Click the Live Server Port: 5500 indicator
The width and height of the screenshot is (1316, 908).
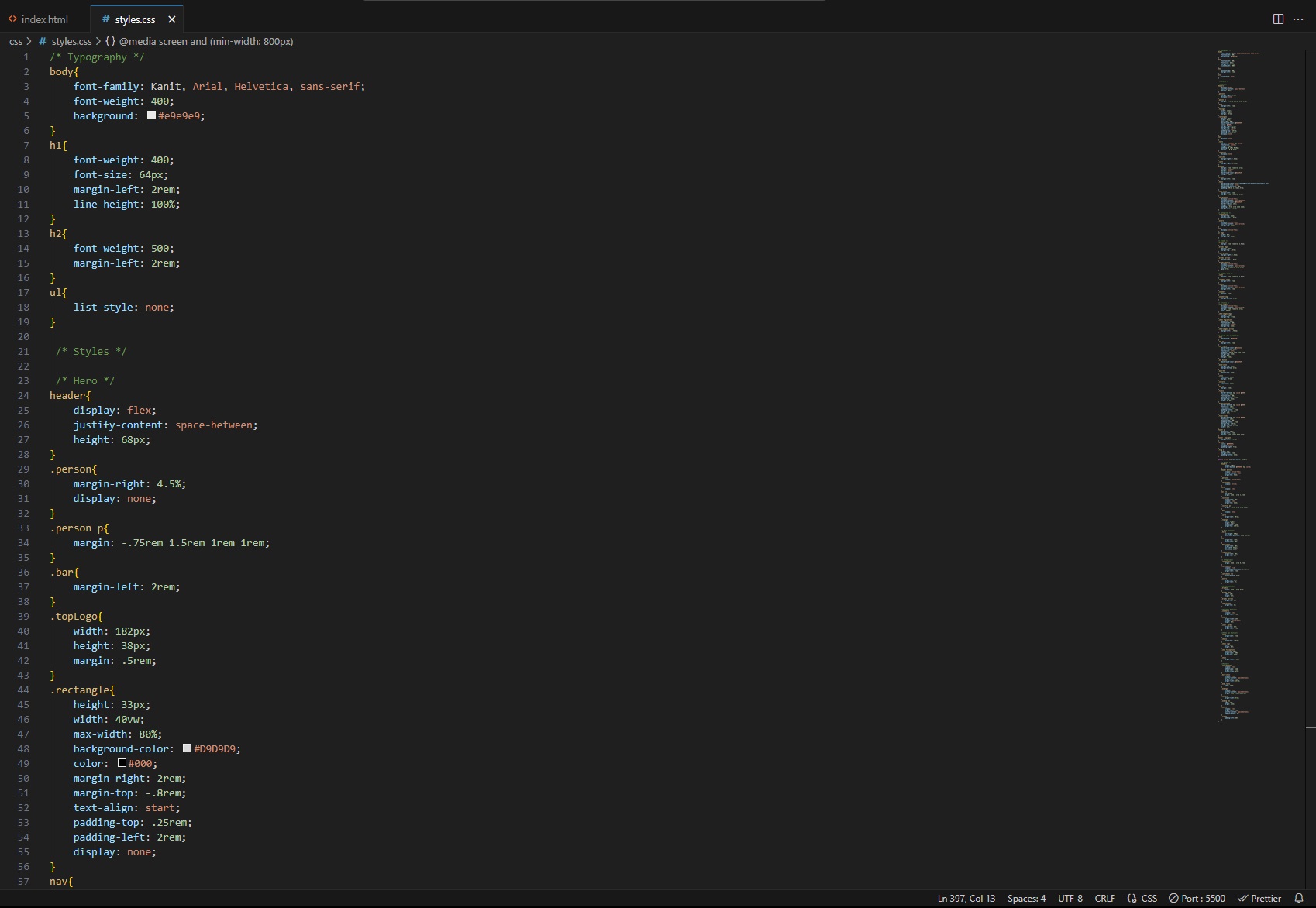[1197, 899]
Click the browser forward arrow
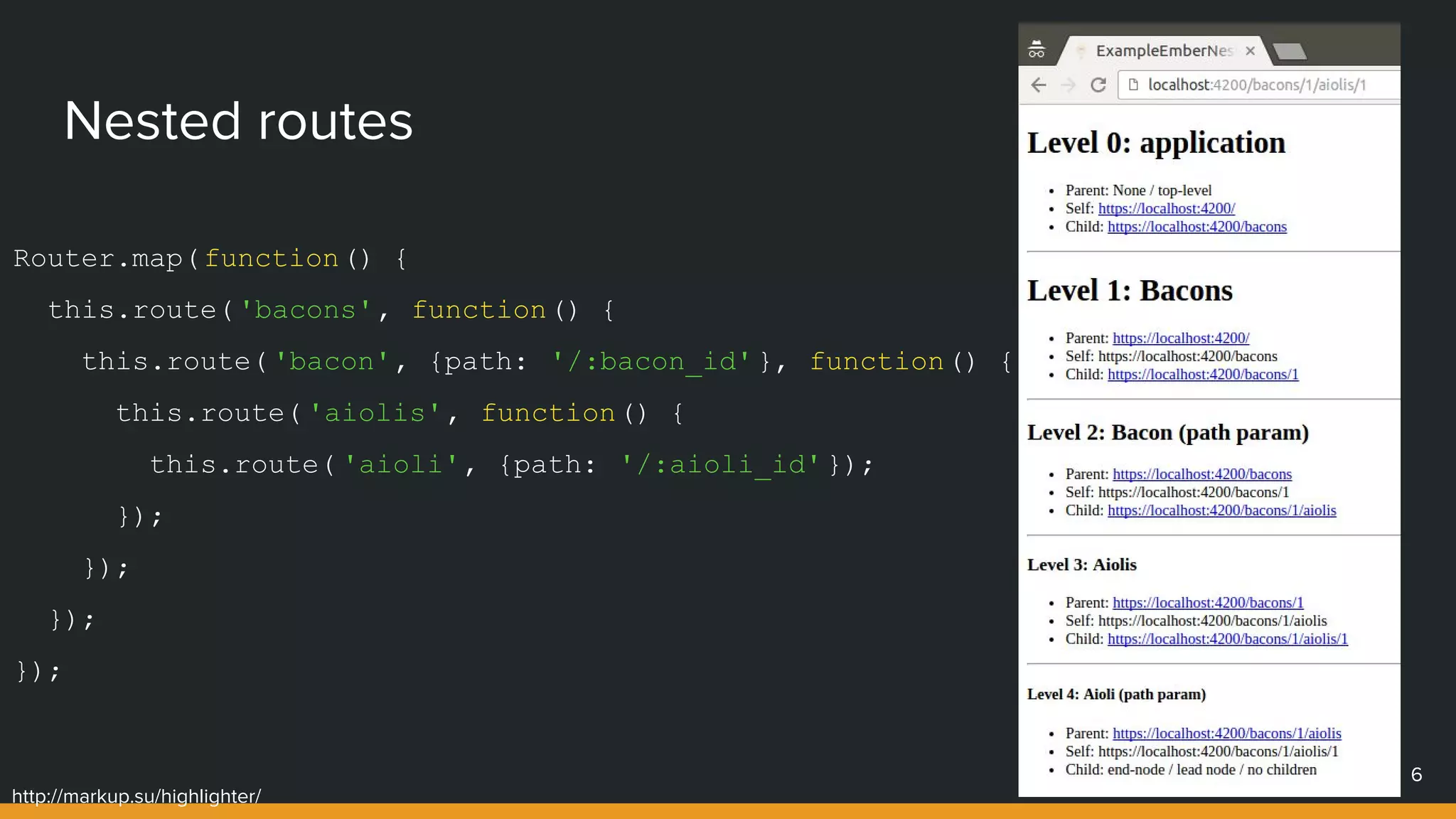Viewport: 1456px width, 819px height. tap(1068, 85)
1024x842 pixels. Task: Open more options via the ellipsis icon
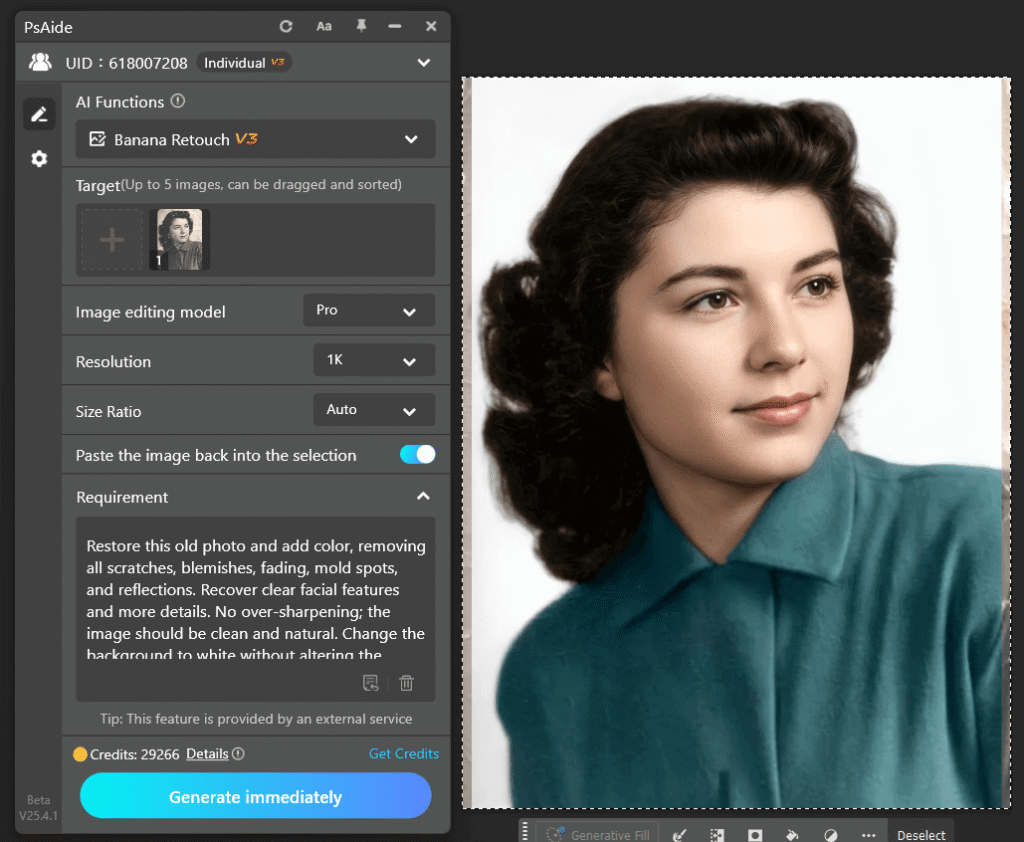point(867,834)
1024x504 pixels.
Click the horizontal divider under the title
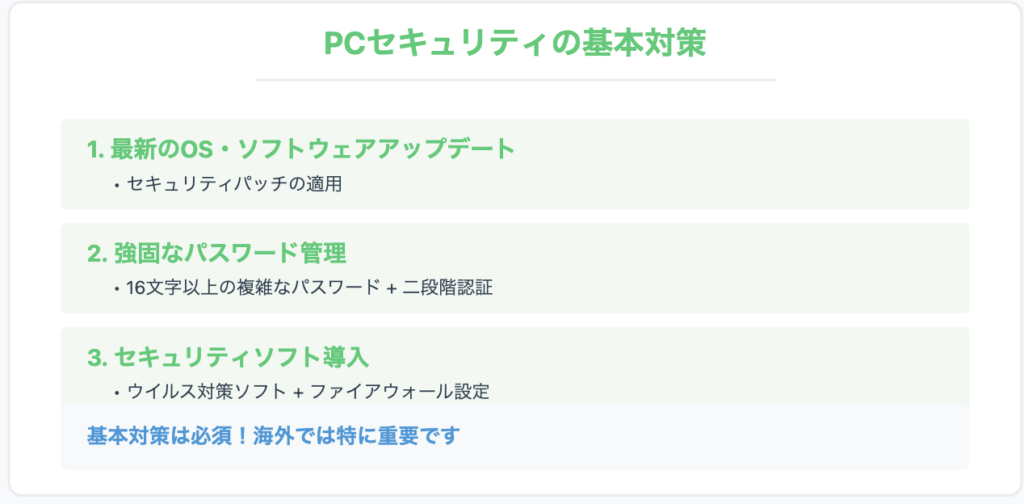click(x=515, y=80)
+ + + +
Can you copy out all the rows above word for word, leaving the pictures out?

Click the Live Server Port: 5500 indicator
The width and height of the screenshot is (1316, 908).
[1197, 899]
Click the browser forward arrow
Viewport: 1456px width, 819px height. tap(1068, 85)
1024x842 pixels. Task: Open more options via the ellipsis icon
point(867,834)
1024x504 pixels.
Click the horizontal divider under the title
click(x=515, y=80)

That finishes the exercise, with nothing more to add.